[WORK TO COMPLETE]: Given the entries below, would you transcribe exactly the lines starting at the one with "Task: Open the" and ending at the one with "You are a computer-use", both kept, pictures omitted, nothing extra?

***** RECORDS SHOWN

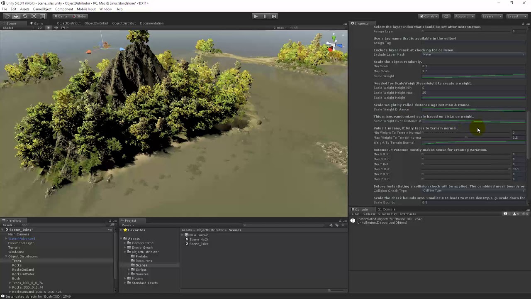The image size is (531, 299).
Task: Adjust the Max Weight To Terrain Normal slider
Action: [x=466, y=138]
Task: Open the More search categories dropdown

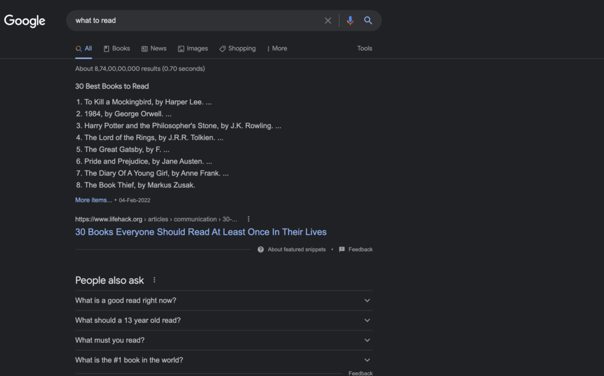Action: [277, 48]
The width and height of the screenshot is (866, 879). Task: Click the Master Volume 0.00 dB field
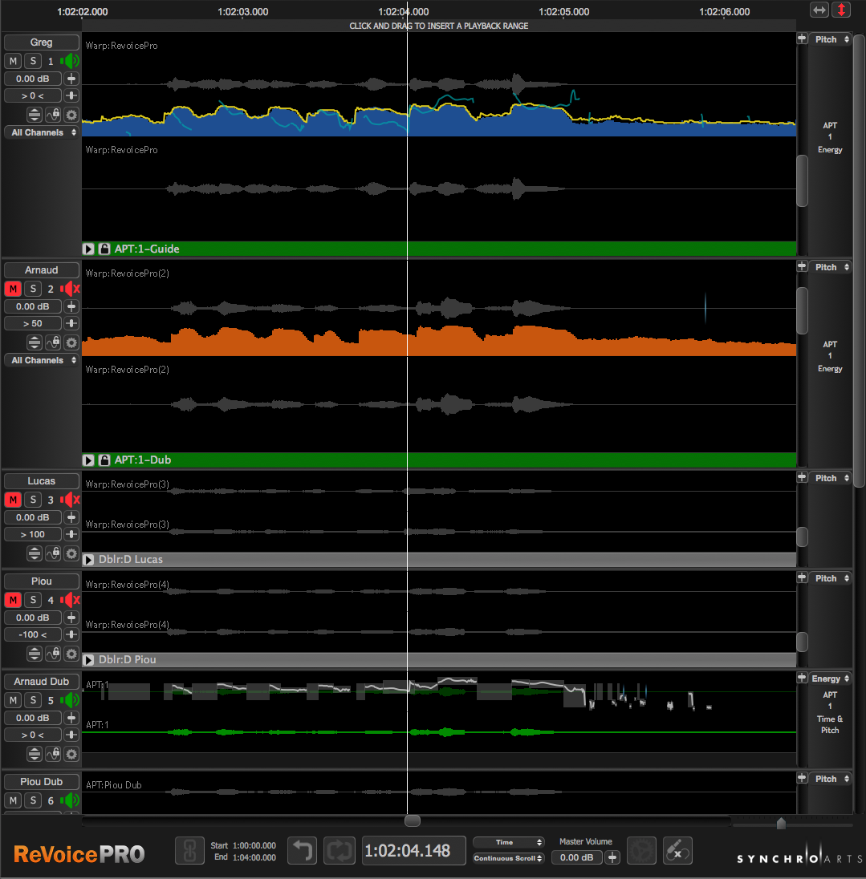tap(576, 857)
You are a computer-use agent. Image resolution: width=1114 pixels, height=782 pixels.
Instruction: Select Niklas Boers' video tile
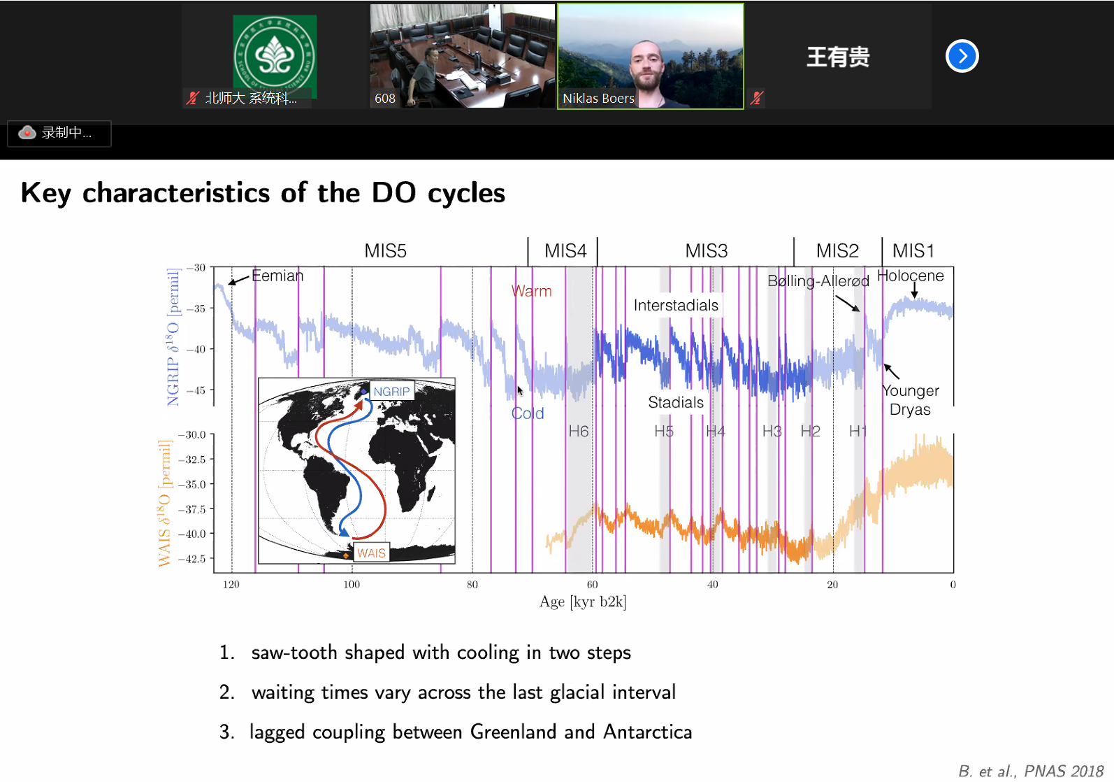click(x=650, y=56)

**********

[ANSWER FOR THE TASK]:
Task: Open the More search categories dropdown

Action: [277, 48]
The width and height of the screenshot is (866, 879). Task: Click the Master Volume 0.00 dB field
tap(576, 857)
You are a computer-use agent. Image resolution: width=1114 pixels, height=782 pixels.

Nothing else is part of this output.